In addition to standard bioinformatics analyses, such as NGS data analysis, the core emphasizes in-depth bioinformatics support to enhance the research and strengthen the grant applications for our investigators.
Our teams use the same standard of operating procedure (SOP) by sharing the identical pipelines and tools for NGS data analysis that fits the NIH requirement about the reproducibility. We also promote interactions between investigators from both cancer centers and core bioinformaticians so that researchers from either IUSCC or PUCCR can contact staff at either campus. That means researchers can take advantage of any core personnel’s expertise specific to their own projects.
Cancer Bioinformatics has been working with the Center for Computational Biology and Bioinformatics (CCBB) and other IU shared facilities. We offer in-depth collaborative level bioinformatics services for our cancer researchers on experimental designs, data collection, processing, and diverse analyses.
We have extensive experience in diverse omics data analyses. We can process most NGS data at both bulk and single cell levels, such as RNA-seq, single cell RNA-seq, ATAC-seq, single cell ATAC-seq, 10X single cell Multiome (ATAC + Gene expression), ChIP-seq, CUT&RUN, DNA methylation data and Whole Genome/Exome Sequencing, with comprehensive downstream analysis, including biological functions and molecular pathways.
We conduct project-oriented, more advanced comprehensive bioinformatics analyses in which we would customize or even develop novel bioinformatics approaches according to special demands and experiment designs from researchers.
In addition, we can assist with data mining, learning, integrating, and visualizing large public domain datasets from projects such as TCGA, CCLE, and TARGET to complement data from our cancer researchers.
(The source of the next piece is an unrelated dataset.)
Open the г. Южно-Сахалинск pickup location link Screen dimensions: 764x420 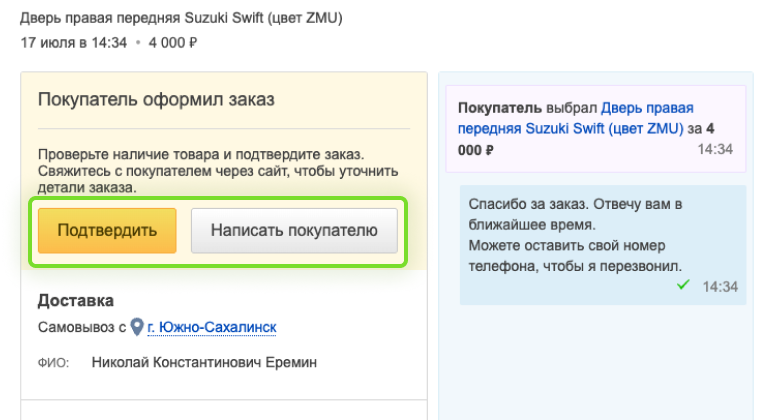[212, 327]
In addition to fundamental research support, the core also assists with translational studies, from modeling to predict the success of treatment in individual patients to the development of drugs and treatments specific to cancer.
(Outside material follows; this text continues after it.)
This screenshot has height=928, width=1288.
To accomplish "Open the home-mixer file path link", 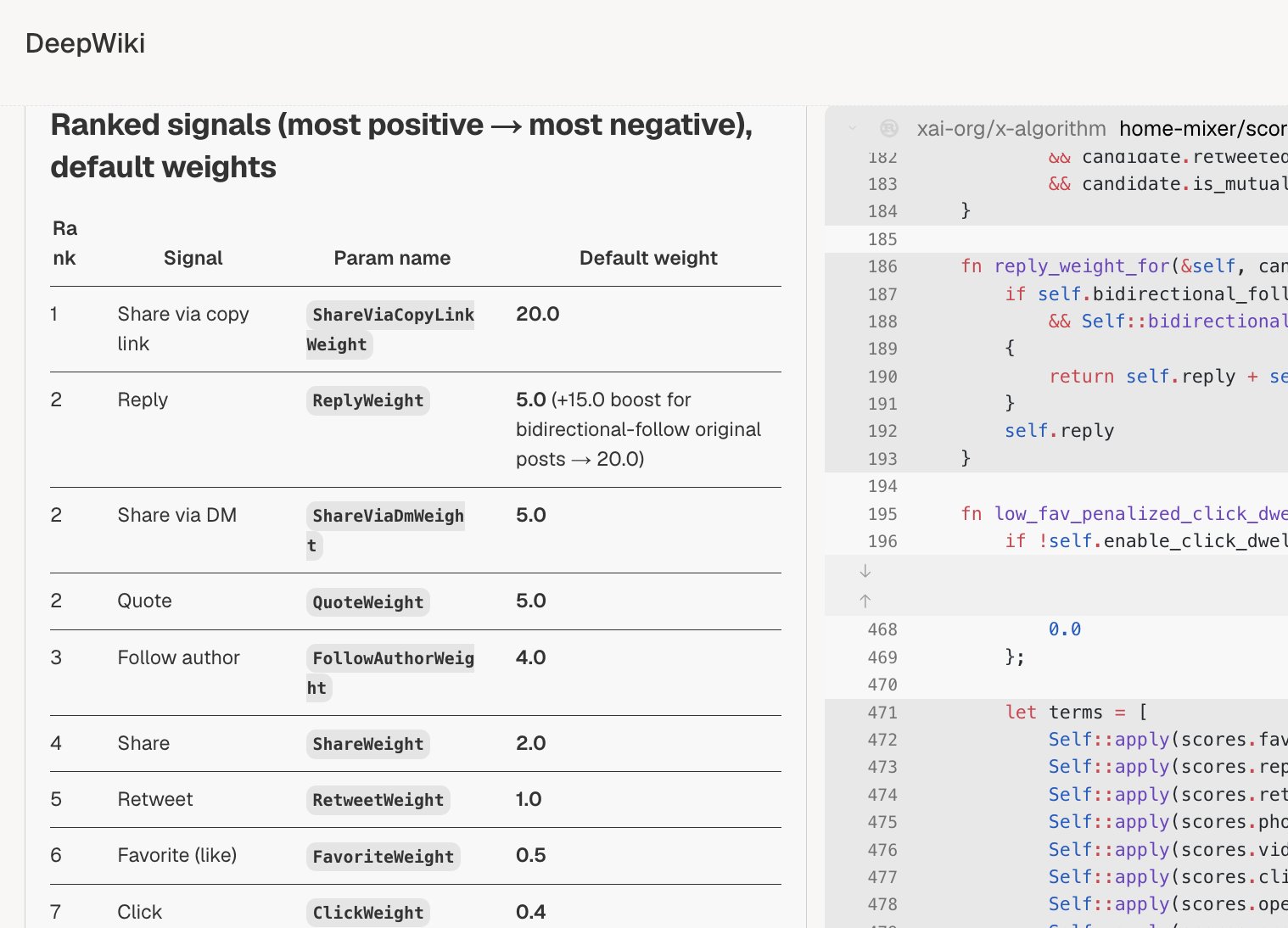I will click(1203, 128).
For example, we worked with Dr. Mark Kelley and his team to integrate proteomics and transcriptome data from his Phase I clinical trial on the drug APX3330. We were able to identify in patient tumor samples from the trial effects of the drug on the target protein, APE1, validating the drug-target interaction and pharmacodynamics. We had assisted Dr. Kelley’s team on similar preclinical studies, which allowed us to translate those preclinical findings to clinical data.
In addition, we work with the Data Science and Informatics Program on the IU Grand Challenge Precision Health Initiative. The core provides expert support on genomics analysis, integration of genomic data with clinical data to inform novel, testable hypotheses from the cancer precision medicine clinic to the laboratory bench for further innovation.
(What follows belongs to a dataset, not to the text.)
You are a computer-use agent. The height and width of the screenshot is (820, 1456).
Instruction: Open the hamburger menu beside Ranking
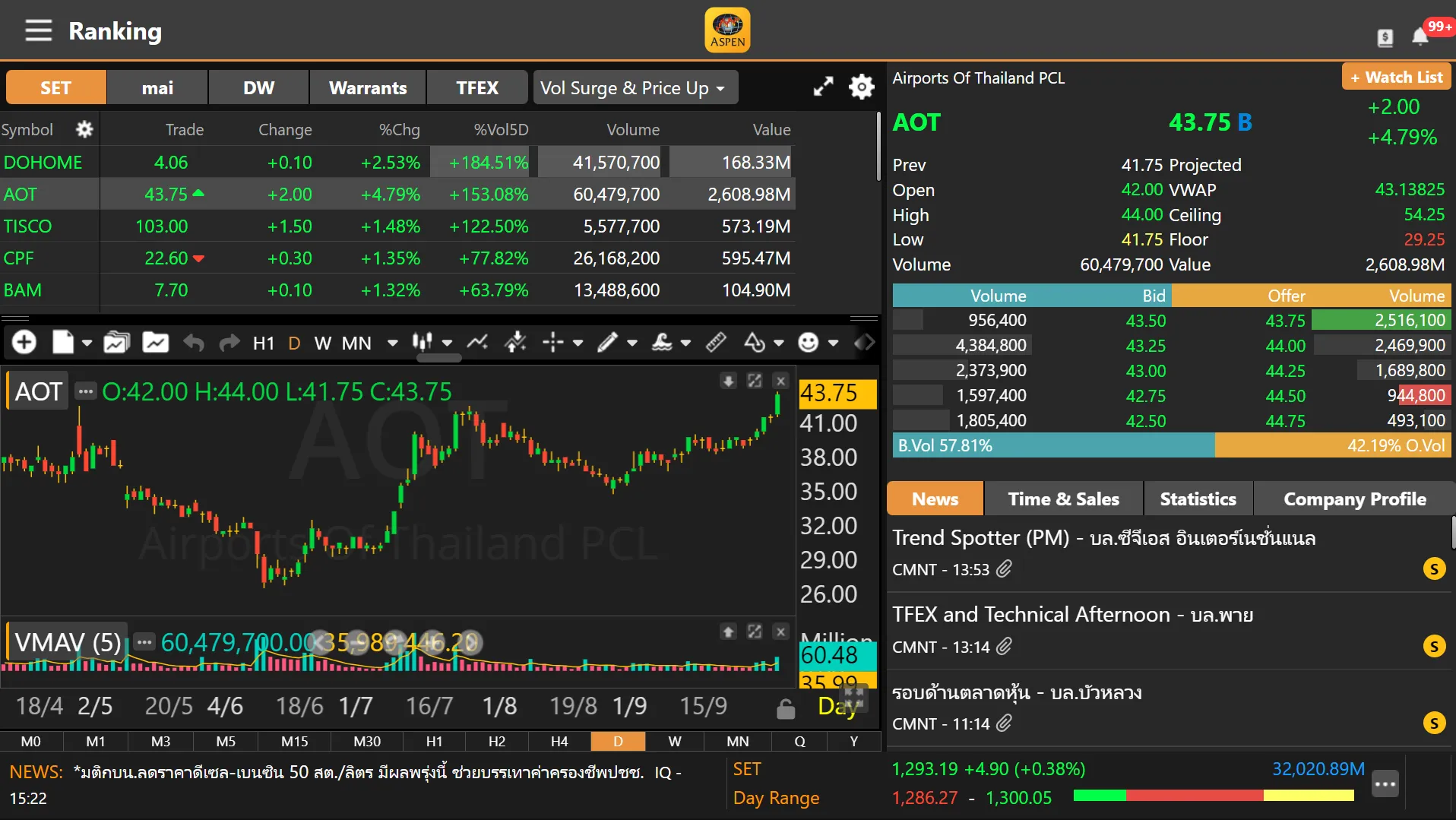tap(38, 31)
Working with researchers at the two cancer centers, we have co-authored nearly 100 peer-reviewed papers with other collaborators, half of which were published in high-impact factor journals, including Nature Nanotechnology, Nature Biomedical Engineering, Science Immunology, Journal of Clinical Investigation, Nature Communications, Leukemia, Journal of Thoracic Oncology, Clinical Cancer Research, PNAS, and Cancer Research.